2. Inclusion of Taxable Portion of Profits from 100% EOU in Business Profits:
The issue was whether the taxable portion of profits from the 100% Export Oriented Unit (EOU) should be included in business profits for section 80HHC. The AO excluded it, but the CIT(A) found merit in the assessee's contention and directed a fresh look. The Tribunal agreed with the assessee, noting that the AO should have included the taxable income of the 100% EOU in the business profits computation. The Tribunal directed the AO to add the taxable EOU income to the business profits for section 80HHC purposes.

3. Exclusion of Excise Duty in Total Turnover for Section 80HHC:
The Department contested the exclusion of excise duty in computing total turnover for section 80HHC. The Tribunal referenced Supreme Court judgments in Lakshmi Machine Works and Catapharma (India) (P.) Ltd., which held that excise duty and sales tax are indirect taxes and should be excluded from total turnover. Thus, this ground of the Department was dismissed.

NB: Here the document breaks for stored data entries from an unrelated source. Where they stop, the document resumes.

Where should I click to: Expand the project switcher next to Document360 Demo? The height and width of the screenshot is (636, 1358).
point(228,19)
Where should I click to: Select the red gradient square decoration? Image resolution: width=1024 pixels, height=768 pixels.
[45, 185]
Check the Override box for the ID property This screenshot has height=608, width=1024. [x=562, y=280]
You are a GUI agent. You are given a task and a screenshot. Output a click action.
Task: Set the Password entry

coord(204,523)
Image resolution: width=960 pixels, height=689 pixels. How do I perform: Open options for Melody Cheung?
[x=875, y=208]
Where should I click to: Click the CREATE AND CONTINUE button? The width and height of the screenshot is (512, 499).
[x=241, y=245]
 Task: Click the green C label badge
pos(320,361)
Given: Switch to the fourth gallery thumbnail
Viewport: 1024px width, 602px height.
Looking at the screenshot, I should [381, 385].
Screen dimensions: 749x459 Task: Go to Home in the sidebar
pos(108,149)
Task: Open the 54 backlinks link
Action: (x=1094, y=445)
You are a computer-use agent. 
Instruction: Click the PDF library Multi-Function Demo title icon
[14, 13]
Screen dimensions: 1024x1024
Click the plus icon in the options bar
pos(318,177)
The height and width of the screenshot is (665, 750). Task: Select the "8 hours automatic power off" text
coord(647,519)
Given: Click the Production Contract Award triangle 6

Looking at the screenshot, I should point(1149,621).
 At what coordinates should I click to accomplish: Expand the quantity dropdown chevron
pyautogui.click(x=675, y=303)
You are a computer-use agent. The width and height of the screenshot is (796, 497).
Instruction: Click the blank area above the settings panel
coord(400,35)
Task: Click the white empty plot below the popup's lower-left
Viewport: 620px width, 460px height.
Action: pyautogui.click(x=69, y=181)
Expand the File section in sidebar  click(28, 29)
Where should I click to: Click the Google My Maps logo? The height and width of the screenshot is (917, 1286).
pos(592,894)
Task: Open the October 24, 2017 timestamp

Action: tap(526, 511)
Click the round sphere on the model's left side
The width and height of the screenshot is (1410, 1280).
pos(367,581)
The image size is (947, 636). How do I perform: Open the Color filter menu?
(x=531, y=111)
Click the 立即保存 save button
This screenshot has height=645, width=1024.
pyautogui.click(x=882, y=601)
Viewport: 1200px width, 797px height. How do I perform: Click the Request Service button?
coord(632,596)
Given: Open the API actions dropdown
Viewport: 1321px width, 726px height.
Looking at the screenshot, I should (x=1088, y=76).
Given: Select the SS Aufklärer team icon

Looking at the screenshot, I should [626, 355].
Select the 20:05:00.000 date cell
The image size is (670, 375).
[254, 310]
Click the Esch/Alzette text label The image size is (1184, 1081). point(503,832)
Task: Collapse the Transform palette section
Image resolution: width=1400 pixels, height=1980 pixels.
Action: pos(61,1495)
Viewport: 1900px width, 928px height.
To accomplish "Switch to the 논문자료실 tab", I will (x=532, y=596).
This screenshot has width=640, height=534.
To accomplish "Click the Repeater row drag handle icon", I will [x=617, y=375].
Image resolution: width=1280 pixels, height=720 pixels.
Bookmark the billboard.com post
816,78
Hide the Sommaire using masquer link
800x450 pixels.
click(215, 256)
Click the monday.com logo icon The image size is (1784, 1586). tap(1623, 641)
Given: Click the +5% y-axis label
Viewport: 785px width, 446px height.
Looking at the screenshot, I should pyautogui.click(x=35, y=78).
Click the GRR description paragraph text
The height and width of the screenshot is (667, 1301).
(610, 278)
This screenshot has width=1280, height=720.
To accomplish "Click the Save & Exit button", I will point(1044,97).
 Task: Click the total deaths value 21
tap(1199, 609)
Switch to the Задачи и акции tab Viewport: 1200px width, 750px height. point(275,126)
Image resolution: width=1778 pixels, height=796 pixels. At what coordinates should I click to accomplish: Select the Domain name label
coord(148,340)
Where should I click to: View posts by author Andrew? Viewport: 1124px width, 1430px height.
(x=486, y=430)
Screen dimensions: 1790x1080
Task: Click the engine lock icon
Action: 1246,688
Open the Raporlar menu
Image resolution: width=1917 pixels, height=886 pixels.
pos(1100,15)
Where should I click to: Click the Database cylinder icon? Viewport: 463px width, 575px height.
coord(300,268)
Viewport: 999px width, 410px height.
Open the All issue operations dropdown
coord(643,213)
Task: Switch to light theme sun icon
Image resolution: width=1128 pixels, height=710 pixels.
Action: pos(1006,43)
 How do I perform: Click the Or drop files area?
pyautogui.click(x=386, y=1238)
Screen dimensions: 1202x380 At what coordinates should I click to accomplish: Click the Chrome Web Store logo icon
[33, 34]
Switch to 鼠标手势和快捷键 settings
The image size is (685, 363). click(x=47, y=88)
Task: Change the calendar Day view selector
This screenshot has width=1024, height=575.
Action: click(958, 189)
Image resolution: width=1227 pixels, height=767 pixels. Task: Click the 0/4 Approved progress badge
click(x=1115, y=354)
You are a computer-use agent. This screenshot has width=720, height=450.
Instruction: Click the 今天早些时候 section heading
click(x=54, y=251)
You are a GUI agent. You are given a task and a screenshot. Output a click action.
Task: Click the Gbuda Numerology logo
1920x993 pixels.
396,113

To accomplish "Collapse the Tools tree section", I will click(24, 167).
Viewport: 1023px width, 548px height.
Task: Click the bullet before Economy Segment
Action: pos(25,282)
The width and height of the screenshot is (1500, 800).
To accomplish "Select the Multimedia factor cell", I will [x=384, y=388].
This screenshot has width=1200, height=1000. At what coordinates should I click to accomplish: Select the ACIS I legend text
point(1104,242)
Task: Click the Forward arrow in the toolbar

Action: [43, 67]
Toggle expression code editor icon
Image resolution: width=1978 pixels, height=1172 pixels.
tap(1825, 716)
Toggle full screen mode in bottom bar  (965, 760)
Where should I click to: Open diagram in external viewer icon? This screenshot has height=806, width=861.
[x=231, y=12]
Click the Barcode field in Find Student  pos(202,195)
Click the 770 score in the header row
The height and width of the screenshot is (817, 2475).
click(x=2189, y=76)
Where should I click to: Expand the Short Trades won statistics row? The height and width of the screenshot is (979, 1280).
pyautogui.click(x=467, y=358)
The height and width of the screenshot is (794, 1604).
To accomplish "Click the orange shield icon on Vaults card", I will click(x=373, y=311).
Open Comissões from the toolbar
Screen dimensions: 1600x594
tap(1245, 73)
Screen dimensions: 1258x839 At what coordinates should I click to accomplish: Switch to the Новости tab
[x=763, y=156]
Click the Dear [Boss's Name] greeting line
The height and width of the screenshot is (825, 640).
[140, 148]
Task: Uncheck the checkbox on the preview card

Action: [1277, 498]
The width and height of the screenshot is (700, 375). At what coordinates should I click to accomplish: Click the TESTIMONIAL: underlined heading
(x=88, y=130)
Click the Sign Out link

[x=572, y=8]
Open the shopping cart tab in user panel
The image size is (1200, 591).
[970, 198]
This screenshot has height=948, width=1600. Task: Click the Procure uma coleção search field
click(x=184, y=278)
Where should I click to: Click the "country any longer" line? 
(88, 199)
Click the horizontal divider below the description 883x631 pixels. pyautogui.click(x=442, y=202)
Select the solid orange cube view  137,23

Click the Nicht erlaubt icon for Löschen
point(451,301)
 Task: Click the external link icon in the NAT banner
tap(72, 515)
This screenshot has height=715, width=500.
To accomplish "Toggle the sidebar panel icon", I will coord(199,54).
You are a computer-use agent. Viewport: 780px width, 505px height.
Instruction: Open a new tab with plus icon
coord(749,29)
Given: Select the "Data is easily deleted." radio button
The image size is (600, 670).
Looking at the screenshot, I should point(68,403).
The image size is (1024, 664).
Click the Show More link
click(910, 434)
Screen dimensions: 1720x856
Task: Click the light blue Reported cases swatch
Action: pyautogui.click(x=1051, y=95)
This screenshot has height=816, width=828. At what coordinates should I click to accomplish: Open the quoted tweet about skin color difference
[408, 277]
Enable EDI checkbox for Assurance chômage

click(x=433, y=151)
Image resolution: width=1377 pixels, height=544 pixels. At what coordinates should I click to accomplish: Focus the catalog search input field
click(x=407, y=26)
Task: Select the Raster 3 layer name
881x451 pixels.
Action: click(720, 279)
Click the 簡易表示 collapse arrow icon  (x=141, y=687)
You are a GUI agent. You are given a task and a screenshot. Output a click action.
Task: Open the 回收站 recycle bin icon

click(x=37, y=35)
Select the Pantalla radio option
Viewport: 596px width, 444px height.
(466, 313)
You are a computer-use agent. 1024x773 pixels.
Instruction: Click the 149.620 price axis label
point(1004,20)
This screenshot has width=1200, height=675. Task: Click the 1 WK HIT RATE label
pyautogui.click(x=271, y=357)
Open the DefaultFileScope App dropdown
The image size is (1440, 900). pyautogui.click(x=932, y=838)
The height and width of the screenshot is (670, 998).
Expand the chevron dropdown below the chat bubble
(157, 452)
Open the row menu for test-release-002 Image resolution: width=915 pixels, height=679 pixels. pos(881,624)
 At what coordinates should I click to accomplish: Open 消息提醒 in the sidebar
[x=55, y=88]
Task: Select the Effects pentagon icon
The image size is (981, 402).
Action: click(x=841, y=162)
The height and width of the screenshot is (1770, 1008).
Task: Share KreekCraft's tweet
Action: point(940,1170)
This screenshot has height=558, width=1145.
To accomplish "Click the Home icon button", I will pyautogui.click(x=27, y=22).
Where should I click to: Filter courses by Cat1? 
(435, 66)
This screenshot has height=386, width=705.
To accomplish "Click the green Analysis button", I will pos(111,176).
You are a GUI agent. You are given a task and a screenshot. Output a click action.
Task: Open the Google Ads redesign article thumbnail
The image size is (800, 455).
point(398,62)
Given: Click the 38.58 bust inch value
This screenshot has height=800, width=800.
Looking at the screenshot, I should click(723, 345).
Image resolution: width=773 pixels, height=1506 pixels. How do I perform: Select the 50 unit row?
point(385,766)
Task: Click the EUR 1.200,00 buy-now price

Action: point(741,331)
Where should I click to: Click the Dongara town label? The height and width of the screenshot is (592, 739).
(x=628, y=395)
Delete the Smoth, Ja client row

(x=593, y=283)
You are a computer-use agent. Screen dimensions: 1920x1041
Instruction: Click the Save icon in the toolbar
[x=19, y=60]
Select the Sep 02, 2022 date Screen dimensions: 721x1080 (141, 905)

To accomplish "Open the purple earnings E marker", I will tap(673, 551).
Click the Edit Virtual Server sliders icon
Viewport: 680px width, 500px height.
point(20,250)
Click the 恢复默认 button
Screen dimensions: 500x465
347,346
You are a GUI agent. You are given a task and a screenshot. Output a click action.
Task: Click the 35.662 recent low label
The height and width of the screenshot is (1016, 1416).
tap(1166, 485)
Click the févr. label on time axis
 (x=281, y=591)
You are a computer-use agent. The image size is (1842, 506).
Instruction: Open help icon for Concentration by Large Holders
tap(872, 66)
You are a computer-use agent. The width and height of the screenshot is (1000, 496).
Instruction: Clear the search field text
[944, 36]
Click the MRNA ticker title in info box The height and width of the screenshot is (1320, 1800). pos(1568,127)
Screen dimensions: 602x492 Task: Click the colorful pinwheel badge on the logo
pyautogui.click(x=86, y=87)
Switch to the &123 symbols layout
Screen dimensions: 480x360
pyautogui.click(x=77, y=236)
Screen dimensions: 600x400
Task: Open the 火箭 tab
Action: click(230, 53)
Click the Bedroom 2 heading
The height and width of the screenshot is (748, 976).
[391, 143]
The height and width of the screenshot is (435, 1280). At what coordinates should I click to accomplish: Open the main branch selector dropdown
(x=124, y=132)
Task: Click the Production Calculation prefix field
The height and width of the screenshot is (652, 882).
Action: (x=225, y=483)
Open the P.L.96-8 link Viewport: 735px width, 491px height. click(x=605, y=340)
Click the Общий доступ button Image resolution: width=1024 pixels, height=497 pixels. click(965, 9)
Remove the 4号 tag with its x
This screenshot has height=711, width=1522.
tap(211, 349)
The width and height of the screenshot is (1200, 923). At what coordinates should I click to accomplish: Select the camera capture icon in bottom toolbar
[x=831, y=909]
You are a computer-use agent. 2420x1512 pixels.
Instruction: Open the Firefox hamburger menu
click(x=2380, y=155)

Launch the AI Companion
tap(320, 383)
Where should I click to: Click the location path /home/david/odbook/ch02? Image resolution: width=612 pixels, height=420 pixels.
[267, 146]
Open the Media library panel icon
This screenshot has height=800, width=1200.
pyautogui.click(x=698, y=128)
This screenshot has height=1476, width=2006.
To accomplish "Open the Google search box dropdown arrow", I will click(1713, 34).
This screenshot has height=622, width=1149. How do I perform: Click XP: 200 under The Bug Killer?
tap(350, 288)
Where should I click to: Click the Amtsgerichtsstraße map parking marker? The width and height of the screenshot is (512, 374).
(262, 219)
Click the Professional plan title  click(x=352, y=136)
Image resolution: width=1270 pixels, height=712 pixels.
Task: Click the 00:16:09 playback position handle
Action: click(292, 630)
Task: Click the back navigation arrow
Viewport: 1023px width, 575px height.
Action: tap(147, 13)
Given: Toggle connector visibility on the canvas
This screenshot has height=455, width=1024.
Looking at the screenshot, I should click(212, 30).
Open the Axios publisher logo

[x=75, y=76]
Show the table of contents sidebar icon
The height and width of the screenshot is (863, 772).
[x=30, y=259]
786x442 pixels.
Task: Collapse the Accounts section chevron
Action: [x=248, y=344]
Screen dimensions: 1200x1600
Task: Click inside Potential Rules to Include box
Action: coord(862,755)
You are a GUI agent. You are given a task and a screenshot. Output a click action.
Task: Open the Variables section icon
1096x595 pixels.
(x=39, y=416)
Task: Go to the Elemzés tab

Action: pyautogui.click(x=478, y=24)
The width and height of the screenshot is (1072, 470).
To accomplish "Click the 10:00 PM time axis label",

4. Allocation of Expenses for 100% EOU:
The Department challenged the CIT(A)'s direction to allocate only Rs. 1,25,565 for travelling and conveyance expenses for the 100% EOU instead of Rs. 97,85,388. The Tribunal found that the assessee maintained separate accounts for the EOU and had already debited the actual expenses. The Tribunal dismissed the Department's contention, upholding the CIT(A)'s decision to allocate the actual expenses of Rs. 1,25,565.

5. Inclusion of Interest Income in Profits for Deduction under Section 10B:
The issue was whether interest income from surplus funds of the 100% EOU should be included in business profits for section 10B deduction. The AO excluded it, treating it as income from other sources, relying on the Sterling Foods case. The Tribunal noted that the interest income was assessed under business income and not other sources. It referenced the Calcutta High Court in Tirupati Woollen Mills and the Tribunal's own decisions in Cheviot Co. Ltd., concluding that such interest income should be included in the business profits of the EOU for section 10B purposes.

6. Deduction of Prior Period Expenses:
The assessee claimed a deduction for prior period expenses of Rs. 47,972, which the AO disallowed. The CIT(A) directed verification of whether the liability crystallized during the relevant year. The Tribunal noted that Rs. 23,888 was already disallowed under section 43B, and the remaining Rs. 24,084 should be considered if related to the relevant year. The Tribunal found the AO's action inconsistent as it considered prior period income but excluded related expenses. Thus, the Tribunal allowed the assessee's claim.

Conclusion:
The Tribunal allowed the assessee's appeal and dismissed the Department's appeal, directing the AO to recompute deductions and profits as per the Tribunal's findings on each issue.